Monday, June 05, 2006

Meanwhile in the real world...

You know, it's bad enough that the country has been engaged in pre-emptive war, drowned in soaring deficits accompanied by tax cuts for the rich, healthcare and energy legislation written by industry lobbyists, illegal wiretapping of its citizens, and perpetrators of widespread torture due to blurring of the lines on what is and what is not "acceptable", but this has to be the ultimate rotten cherry situated atop the steaming pile of dung that has been offered thus far by U.S. elected officials, so-called "representatives" of the People.
Cheered by conservative supporters, President Bush gave a push Monday to a constitutional amendment to ban same-sex marriage as the Senate opened debate on an emotional, election-year measure that has little chance of passing.
Meanwhile in the real world, a Border Patrol agent found the body of a three year old boy in the desert not because he saw him wandering around helplessly, but because he smelled the toddler's rotting, dead body while tracking the faxed-over image of the boy's mother's shoe.

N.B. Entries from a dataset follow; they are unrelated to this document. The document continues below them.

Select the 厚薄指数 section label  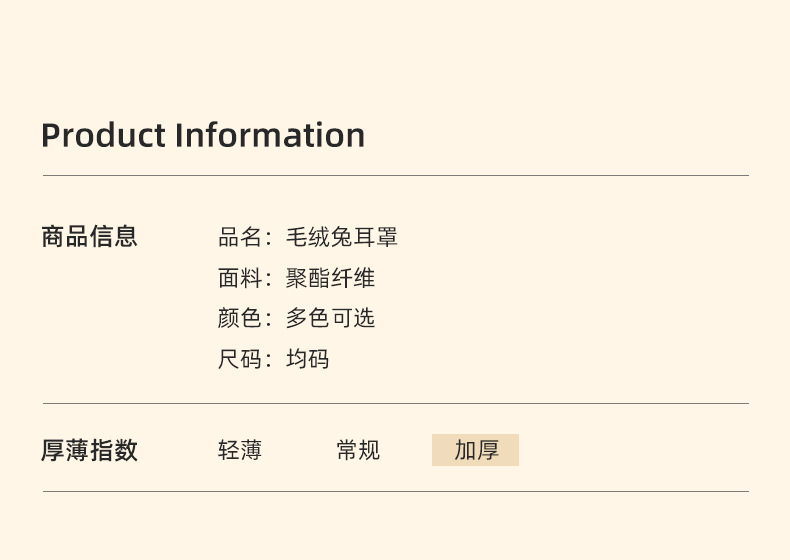pos(89,450)
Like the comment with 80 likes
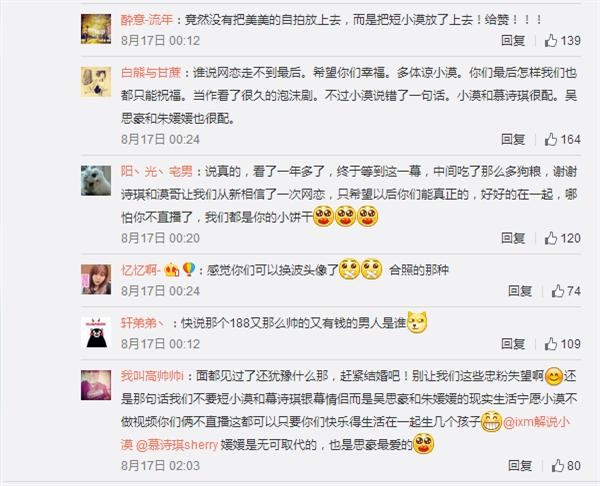Screen dimensions: 600x486 click(566, 465)
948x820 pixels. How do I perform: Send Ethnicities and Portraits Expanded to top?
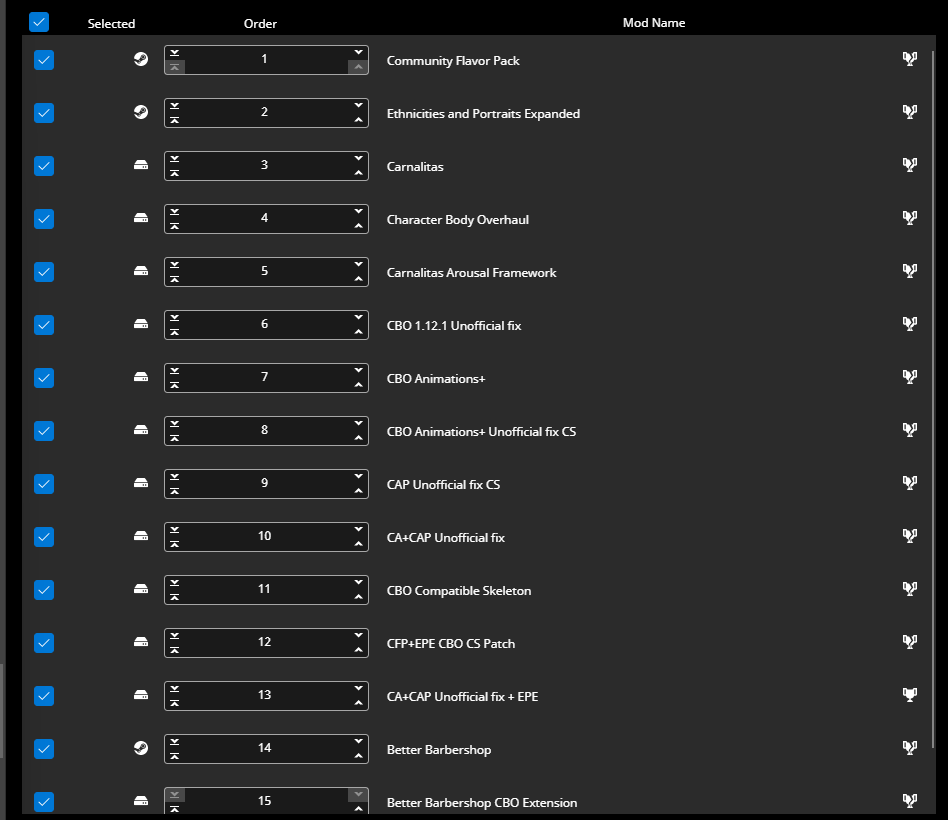click(174, 120)
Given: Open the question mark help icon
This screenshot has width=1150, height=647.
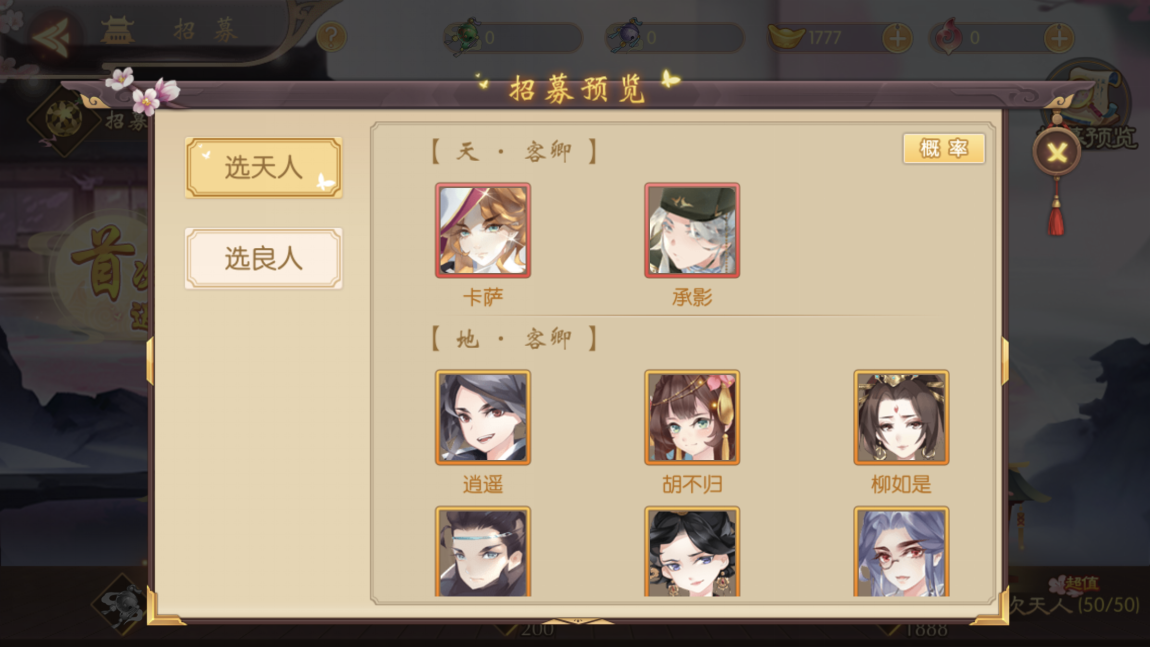Looking at the screenshot, I should (x=332, y=36).

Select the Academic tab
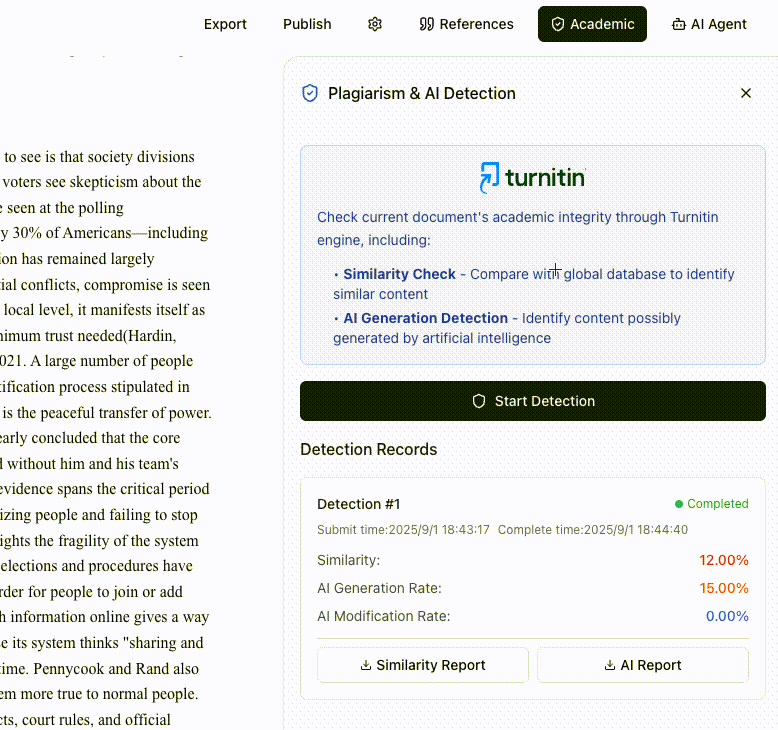(x=592, y=24)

I had the displeasure of being outside for abit this past weekend. It was the hottest I've felt it this year and it's only going to get worse. As I was driving with friends in Phoenix on Saturday night at 9pm it was 104 degrees. Think convection oven, because that is how the heat feels as it radiates from the concrete at all hours. I can't bitch though, all I had to do to escape was re-encase myself in the air conditioned bubble that makes life somewhat bearable here in Arizona during the summer.

Edith Rodreguez, her unnamed son and countless other desperate human beings don't have that leisure. United States policies over the past several decades have stacked the deck against them to make matters worse.
Border Patrol statistics show that while the death toll mounts annually, the number of those apprehended while crossing the border has not changed significantly since 1993. But because federal agencies have tightened the border in urban areas, smugglers who move the men, women and children seeking to enter the United States illegally have funneled them onto increasingly perilous trails where temperatures are high, water is scarce and danger is abundant.

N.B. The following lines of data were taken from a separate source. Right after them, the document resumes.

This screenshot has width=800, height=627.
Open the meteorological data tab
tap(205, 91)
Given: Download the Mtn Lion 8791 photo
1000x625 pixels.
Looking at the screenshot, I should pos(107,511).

"All the evidence is that increased enforcement on the border has achieved no benefit at all except in additional employment of Border Patrol agents," said John Fife, a Tucson pastor and founder of No More Deaths, a coalition of charities devoted to stopping deaths during desert border crossings. "What has changed is the devastating elements of this policy. You have a number of deaths that surpasses the number of American deaths in Iraq. And yet still we are determined to persist and redouble our efforts."

My forehead is morphing into a flat surface due to all the head-to-wall banging. I'm so sick of the silence. The compassion from Capitol Hill flows at the same rate as the Gila River south of Phoenix.